Investigation of alkaline and thermal stability of alpha-l-arabinofuranosidase produced by directed evolution

Abstract

Alpha-L-arabinofuranosidase (Abf) is a type of glycoside hydrolase that cleaves the α-L-arabinofuranosidic bonds in the polysaccharides with arabinose. There are many ranges of biotechnological application fields of this enzyme such as pulp and paper industry.

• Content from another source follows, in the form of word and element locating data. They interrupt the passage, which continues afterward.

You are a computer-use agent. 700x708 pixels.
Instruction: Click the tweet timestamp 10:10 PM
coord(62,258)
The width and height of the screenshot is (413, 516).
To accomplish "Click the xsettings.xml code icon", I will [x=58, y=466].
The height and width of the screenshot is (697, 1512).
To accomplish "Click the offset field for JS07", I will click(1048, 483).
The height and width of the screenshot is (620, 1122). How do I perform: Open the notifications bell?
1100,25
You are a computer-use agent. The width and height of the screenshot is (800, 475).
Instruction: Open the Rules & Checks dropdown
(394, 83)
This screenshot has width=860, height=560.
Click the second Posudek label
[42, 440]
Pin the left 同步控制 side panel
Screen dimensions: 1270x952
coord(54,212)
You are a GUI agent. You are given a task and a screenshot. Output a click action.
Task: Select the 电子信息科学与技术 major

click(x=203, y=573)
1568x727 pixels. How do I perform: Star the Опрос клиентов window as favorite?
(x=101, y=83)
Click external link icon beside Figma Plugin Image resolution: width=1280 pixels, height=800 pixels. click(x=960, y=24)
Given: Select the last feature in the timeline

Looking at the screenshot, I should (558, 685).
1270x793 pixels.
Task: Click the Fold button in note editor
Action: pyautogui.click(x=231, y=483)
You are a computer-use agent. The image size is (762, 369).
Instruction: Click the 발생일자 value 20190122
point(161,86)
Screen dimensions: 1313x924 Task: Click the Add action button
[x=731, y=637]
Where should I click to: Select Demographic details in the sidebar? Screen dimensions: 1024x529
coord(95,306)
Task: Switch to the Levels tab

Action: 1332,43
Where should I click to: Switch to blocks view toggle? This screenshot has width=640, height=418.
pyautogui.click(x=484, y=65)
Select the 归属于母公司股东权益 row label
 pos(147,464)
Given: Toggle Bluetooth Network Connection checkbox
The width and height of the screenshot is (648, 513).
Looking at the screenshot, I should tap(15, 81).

The purpose of this study is to identify Geobacillus vulcani GS90 by 16S rRNA analysis and to investigate the alkaline and thermal stability of Abf and its mutants produced by error-prone PCR. During this study, firstly, partial 16S rDNA gene was amplified by using universal primers, cloned and sequenced by Sanger method. The partial 16S rDNA sequence was analyzed by BLAST and phylogenetic tree was constructed. Secondly, abf and its mutants were cloned and 73 mutants were screened for functional analysis in terms of total proteins. After purification of Abf and its functional mutant enzymes, they were analyzed in terms of stability and activity against three different conditions. They were 70oC- pH 5.0, 71oC- pH 5.0 and 70oC- pH 9.6. It was detected that G. vulcani 3S-1 was the closest strain of G. vulcani GS90. In addition, it could be deduced that L307S and Q90H/L307S mutants were more stable than Abf at 71oC- pH 5.0 and less stable at 70oC- pH 9.6. According to SWISS MODEL analysis, the surrounding residues of 90th and 307th amino acid constructed no hydrogen bonds in Abf, two hydrogen bonds in Q90H/L307S and three hydrogen bonds in L307S. Moreover, it was detected that these mutants had both a longer β-strain and more number of β-strains than Abf. Finally, the predicted solvent accessibilities of Abf, Q90H/L307S and L307S were investigated and it was deduced that relocations of R447 and some asparagines could have affected the alkaline stability of them.